> _Brief_: Resume the forum post about a partner who is turning into a grouch, picking up right after its last sentence.

> _Excerpted passage_:
- Opening Delimiter -

# He is turning into such a grouch. Can I do anything about it?



## kag123 (Feb 6, 2012)

As the years progress, I feel like my H is getting grouchier and grouchier. He is 32. We both work FT (a lot of times overtime), we have two young children, so yes our lives are stressful at times. I love him and try to be positive and uplifting around him, despite his bad attitude. It can wear on me at times though. I deal with a chronic illness (not yet given a definitive diagnosis, but actively working with doctors to get one) and despite how I feel 99% of the time, I still try to remain upbeat and positive in our home. If for nothing else, than for our childrens sake. I grew up with a very negative/pessimistic mother and father, always talking about worst case scenarios and teaching me to see the glass half empty. So I am a bit sensitive to this type of thinking and don't really want my children to grow up in the same environment that I did. I am a realist, but I think you can teach your children to be realistic and also be able to find the good in things at the same time.

- Closing Delimiter -

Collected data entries

- Opening Delimiter -

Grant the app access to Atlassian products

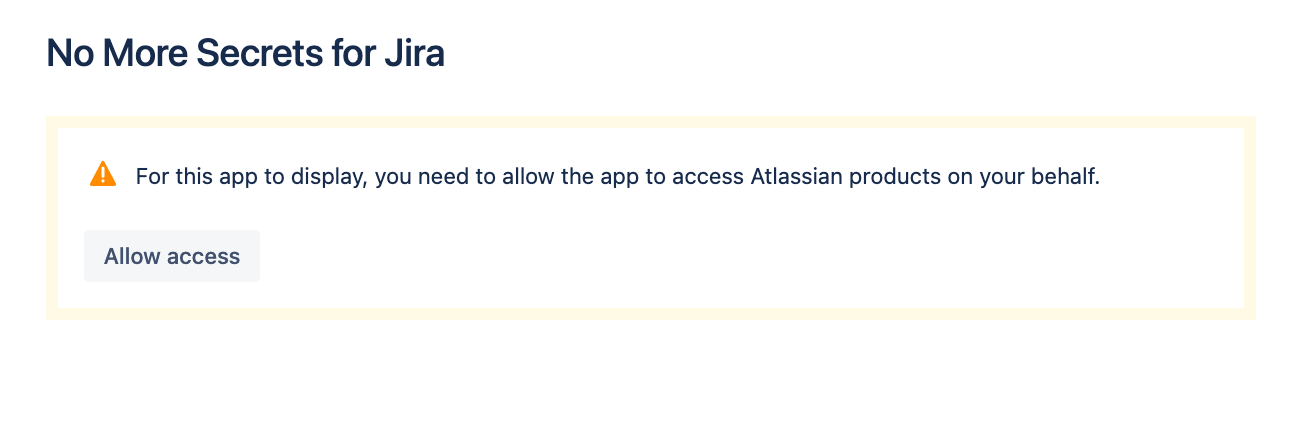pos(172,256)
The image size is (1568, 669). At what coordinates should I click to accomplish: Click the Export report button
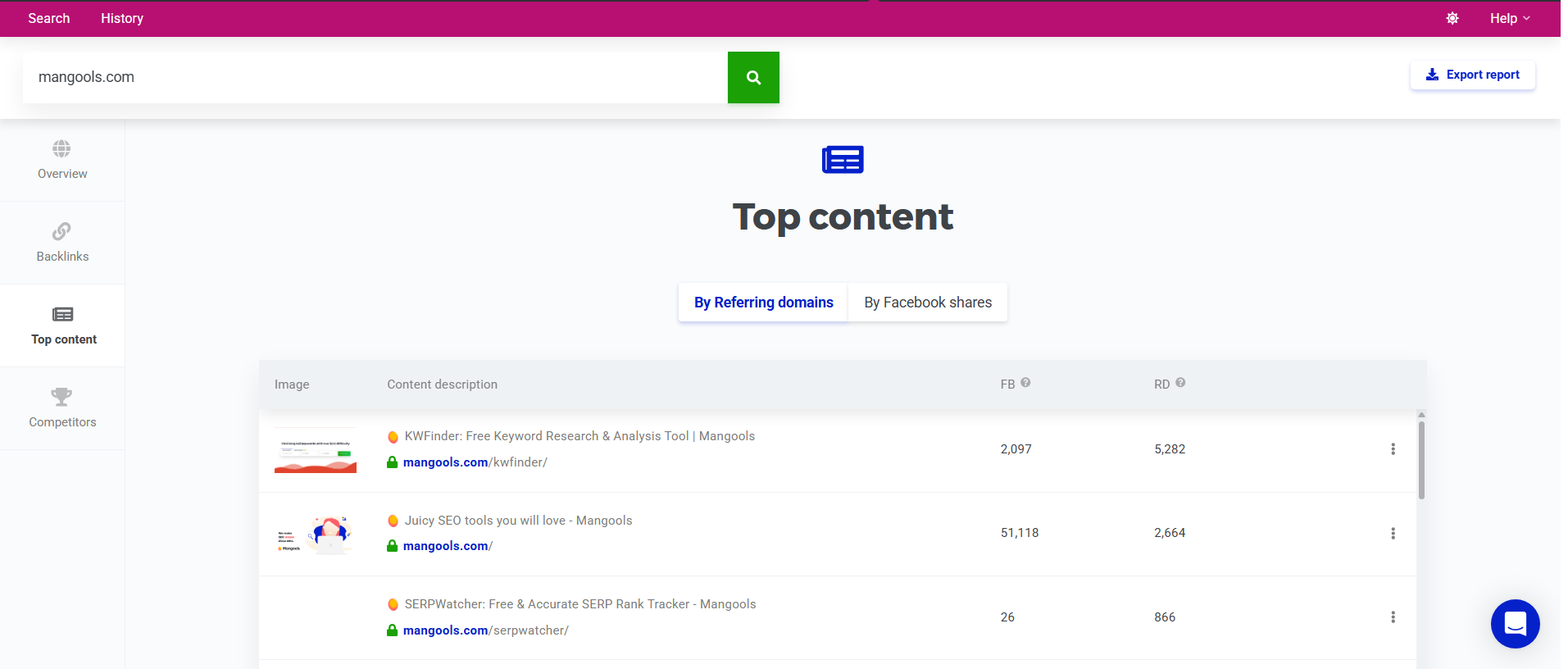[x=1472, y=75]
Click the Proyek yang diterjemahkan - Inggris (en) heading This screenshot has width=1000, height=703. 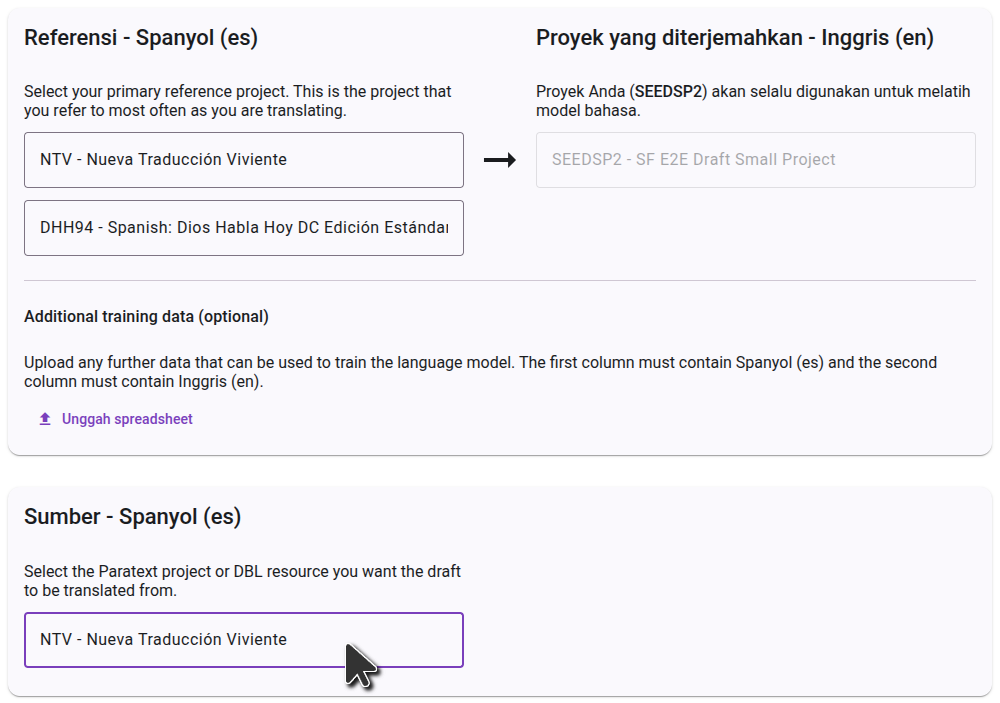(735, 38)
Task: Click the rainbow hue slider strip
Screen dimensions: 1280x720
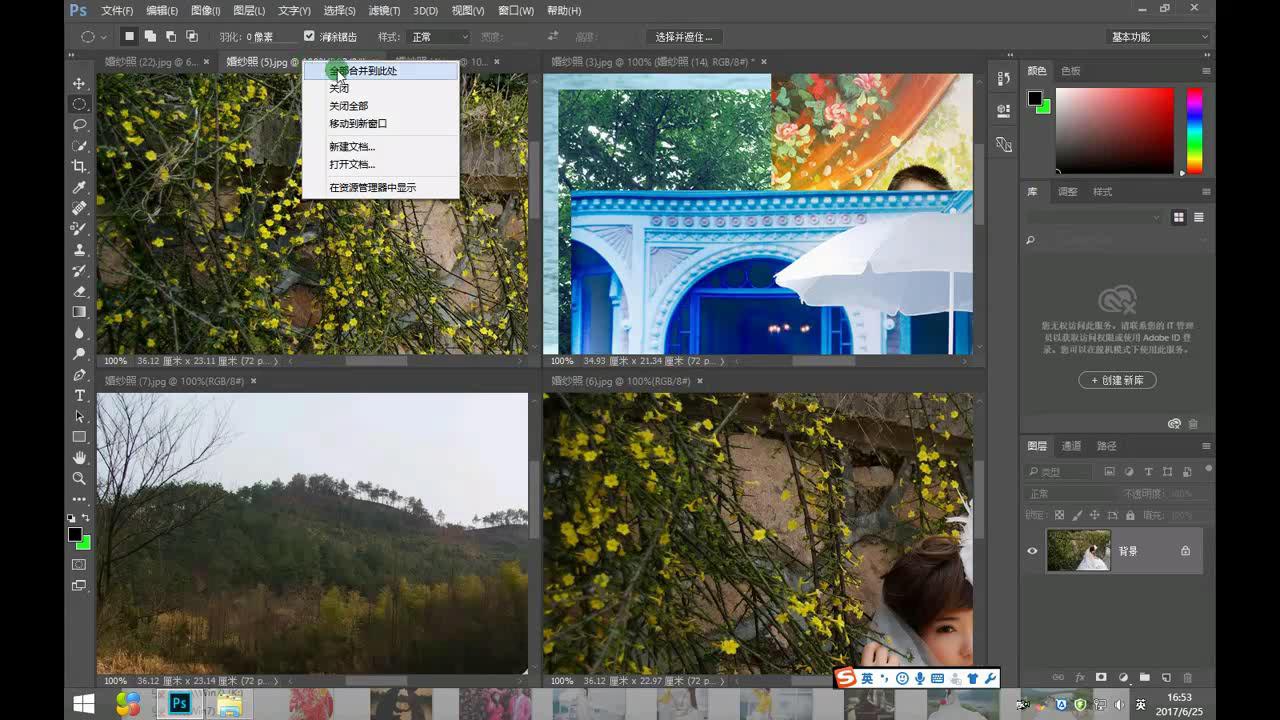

- Closing Delimiter -

> _Result of the exercise_:
Anyway - trying to think of what else might be relevant to his attitude: Our sex life is about 1 time a week. I would like it more, but he has not been up for it recently. (Says he is too tired, doesn't have any desire for it more than that.) I am on SSRI's and shocked that my drive is actually going up in recent weeks (probably because I am finally starting to feel a little better) and it has made it apparent that his is tapering off. Is that normal for a 32 year old guy? Maybe his prime years are just behind him at this point? He never initiates. I always do. He tries to turn me down gently or participate, but it's clear when he's not up for it, if you know what I mean. No hard feelings on my part - although I do wish he felt better.

He is about 40lbs overweight. He has always been overweight. Looks-wise, he still looks the same as when we married. I am still very attracted to him and desire him, despite the extra weight. I think he carries it well. He says he wants to lose weight, but never does anything to initiate that like starting a diet or exercising. I don't say anything to him about it, at all.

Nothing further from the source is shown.